***** Supplied data

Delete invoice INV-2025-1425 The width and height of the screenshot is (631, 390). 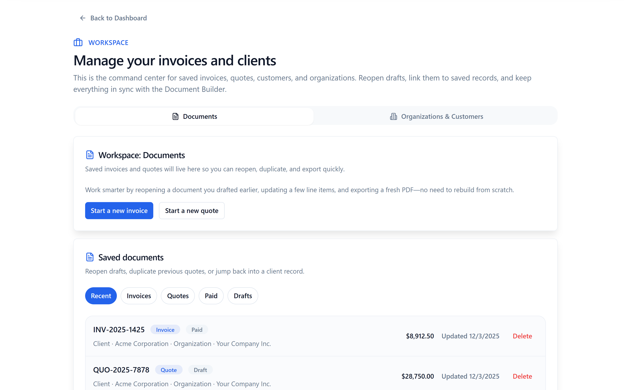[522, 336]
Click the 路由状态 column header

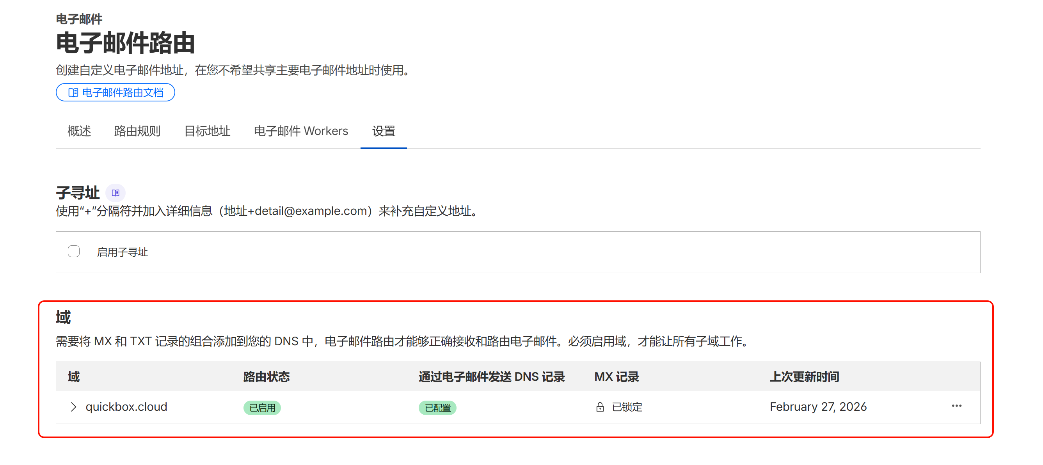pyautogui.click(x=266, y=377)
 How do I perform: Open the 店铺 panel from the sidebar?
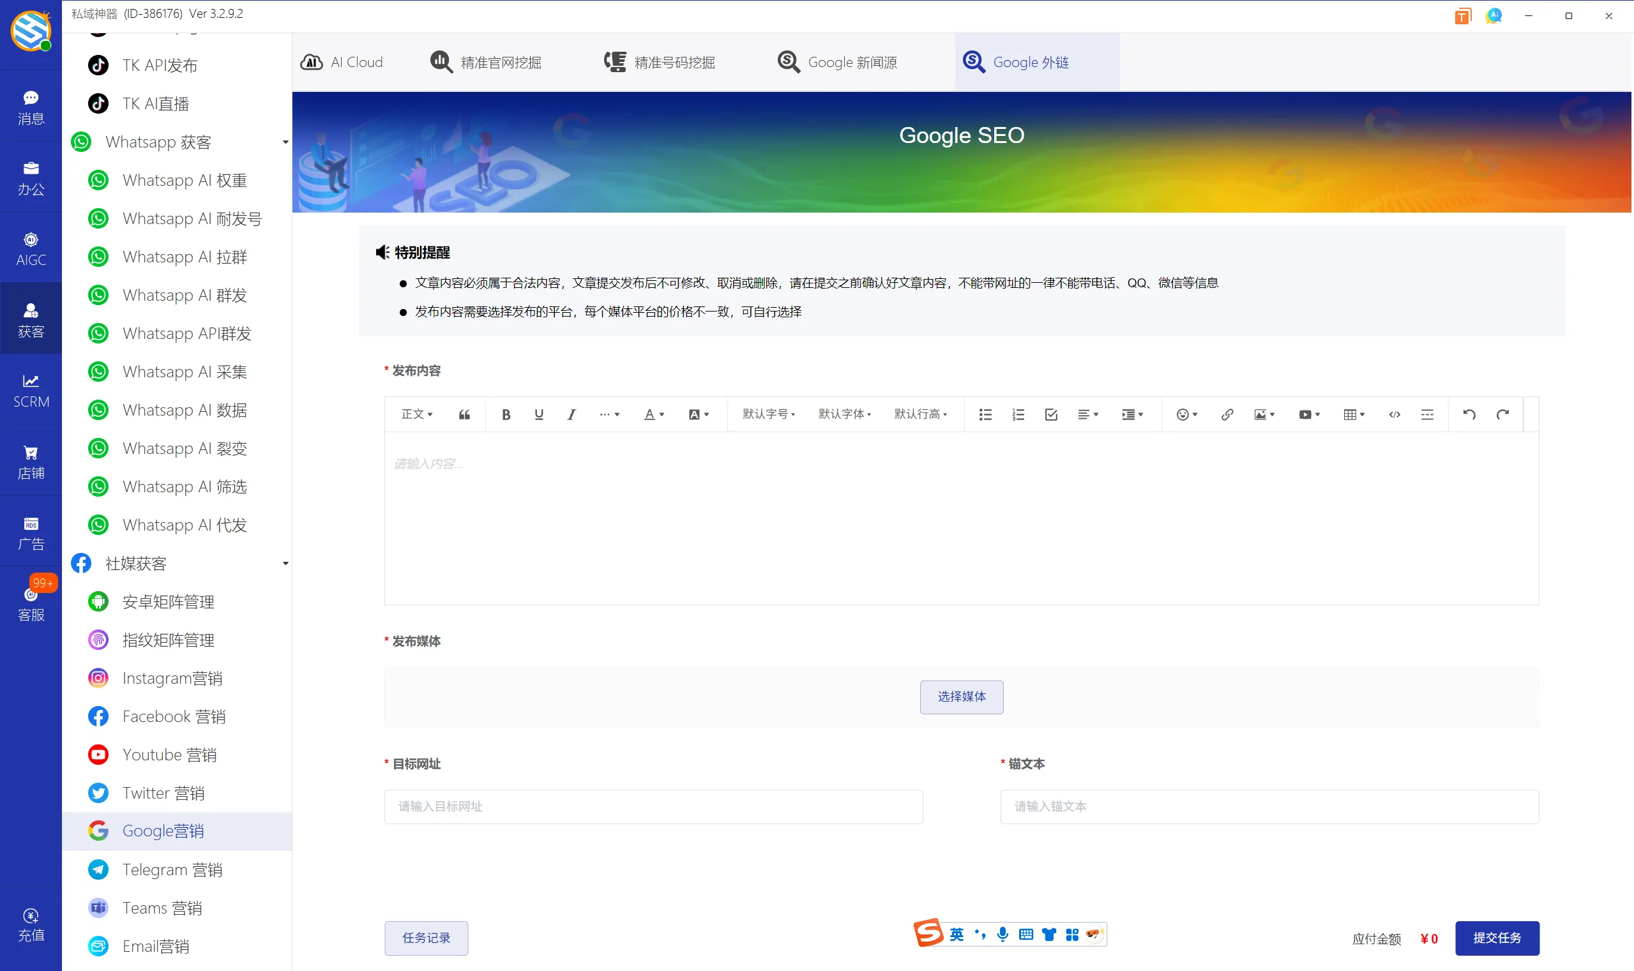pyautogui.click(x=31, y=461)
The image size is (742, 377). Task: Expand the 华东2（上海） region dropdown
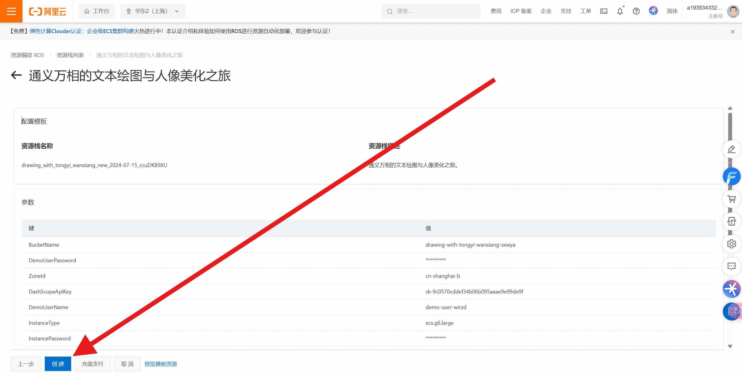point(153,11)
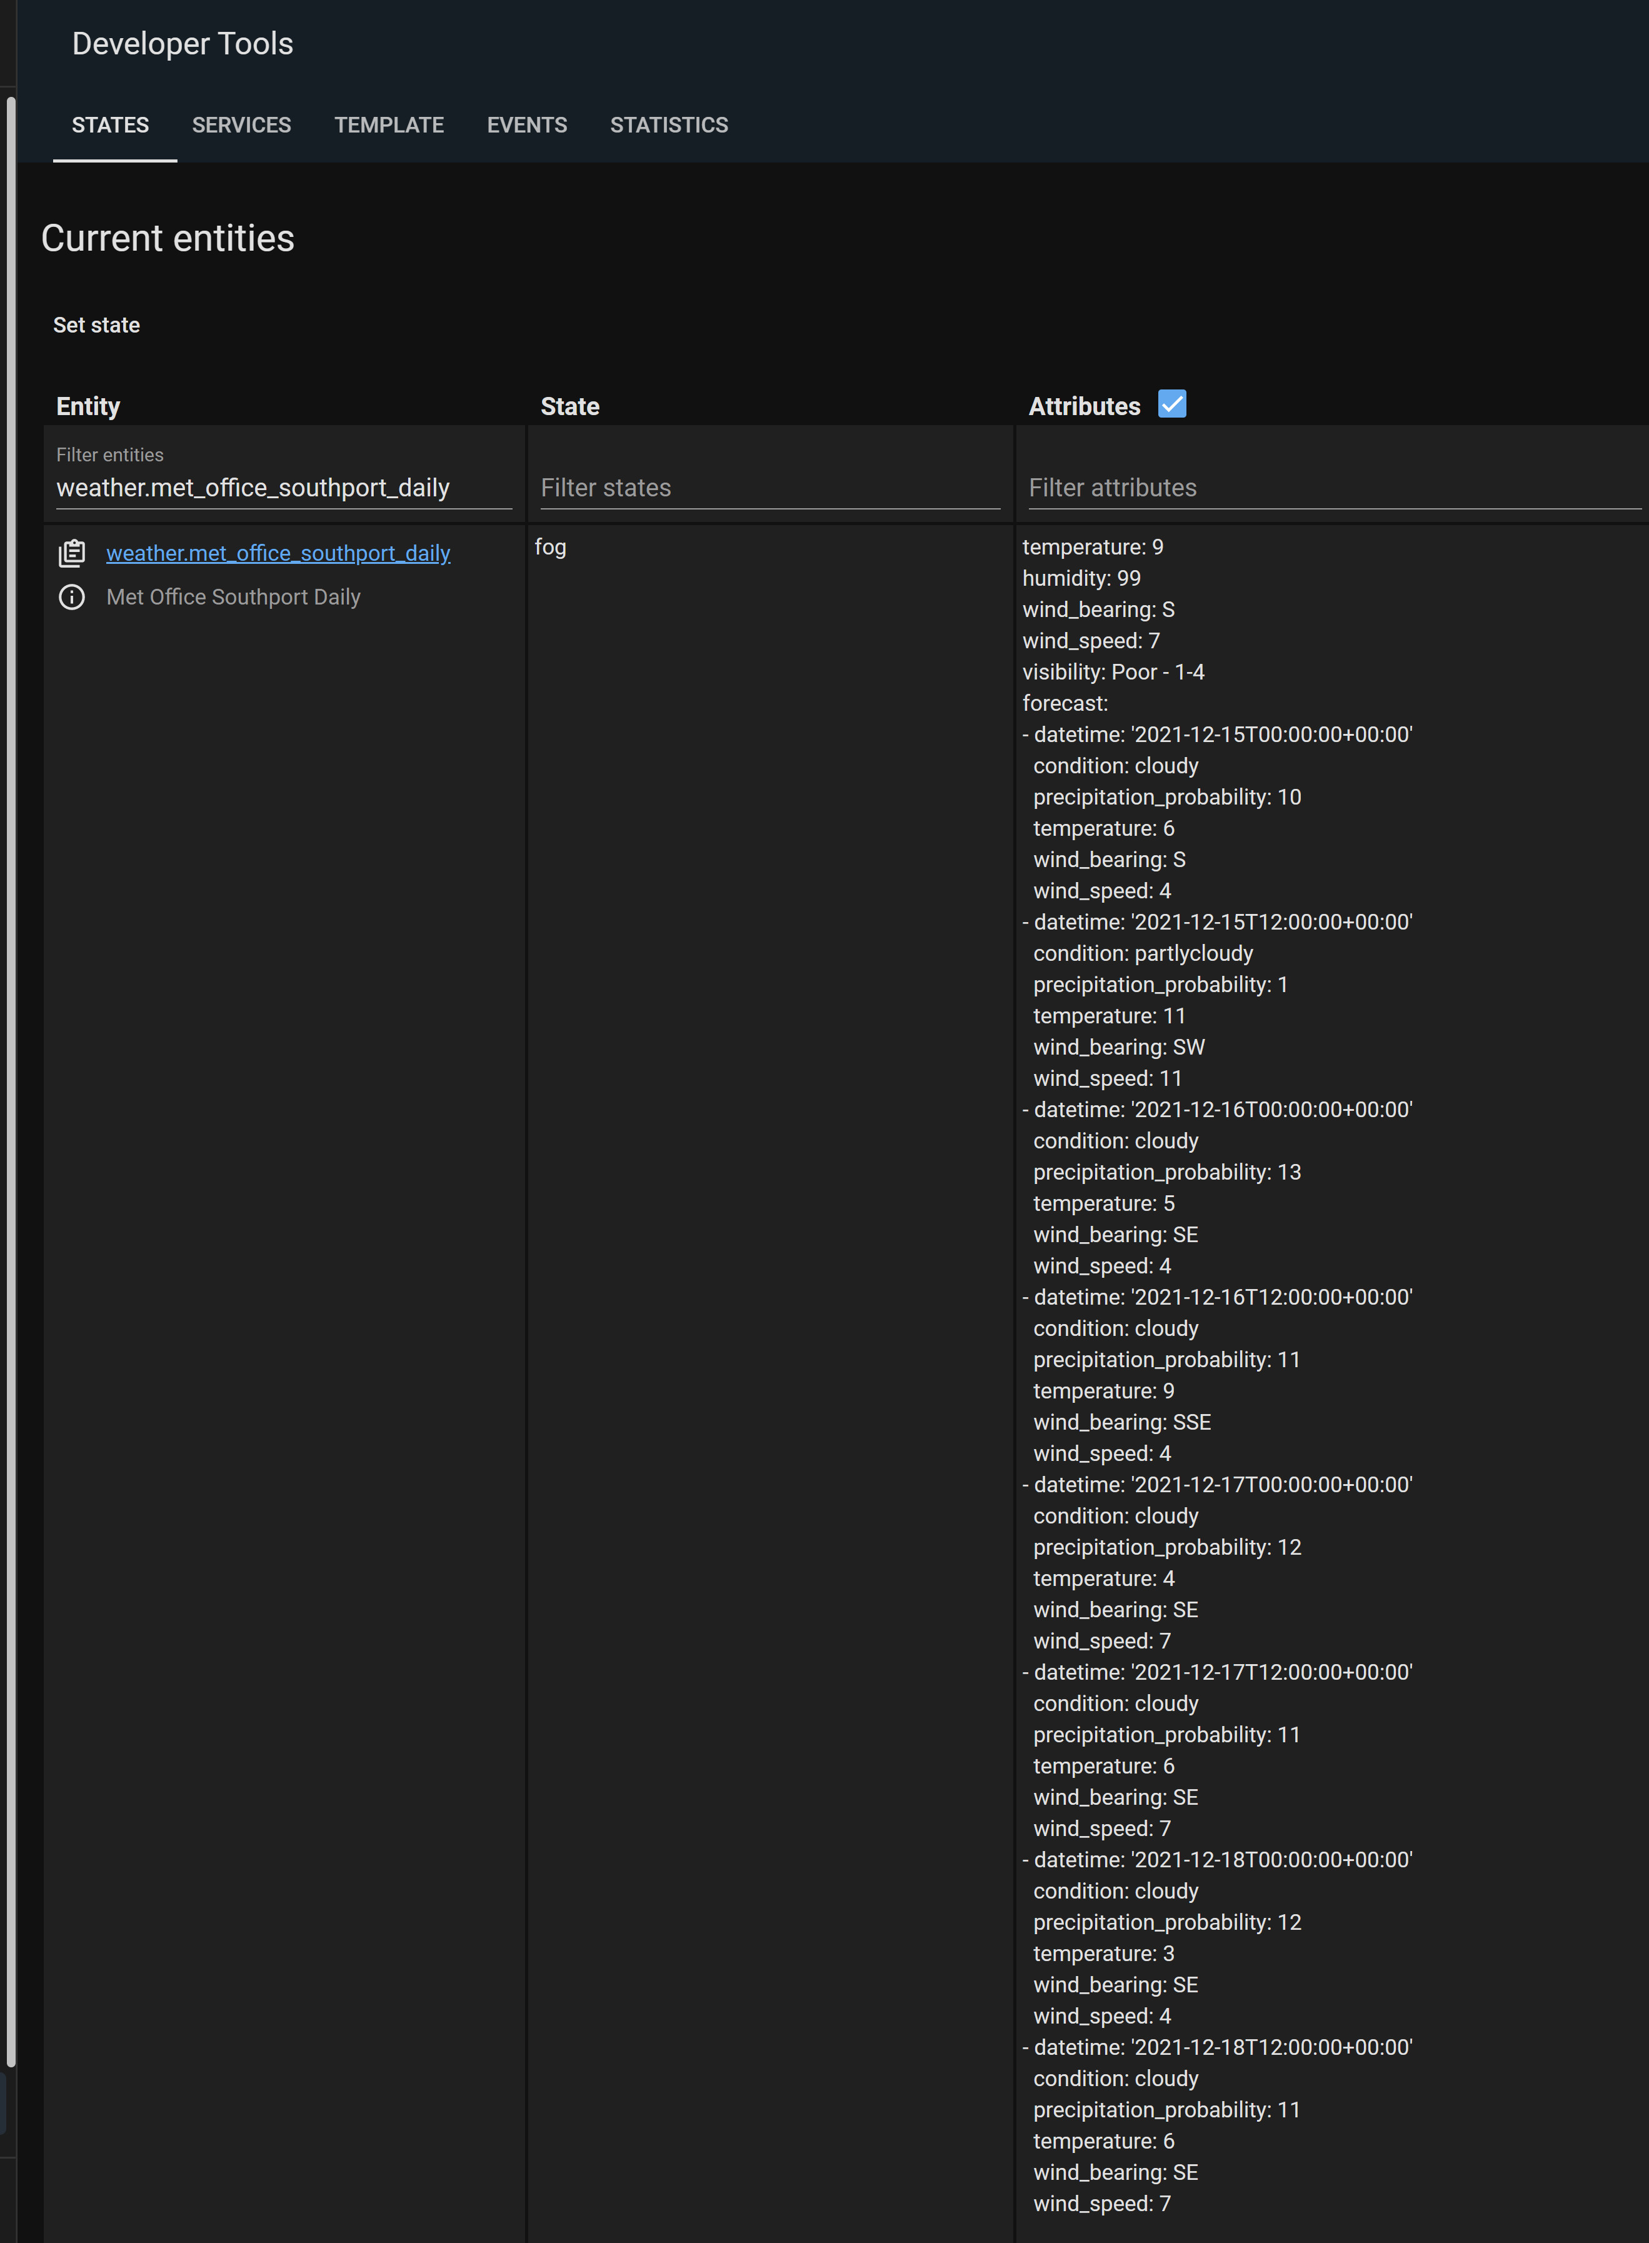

**********

-- Description of the task --
Pictures are to be omitted. The lines from the line holding "The image size" through the closing line of the data above are to be set down exactly, and nothing more.

-- Reply to the task --
The image size is (742, 377). Task: Expand the 华东2（上海） region dropdown
point(153,11)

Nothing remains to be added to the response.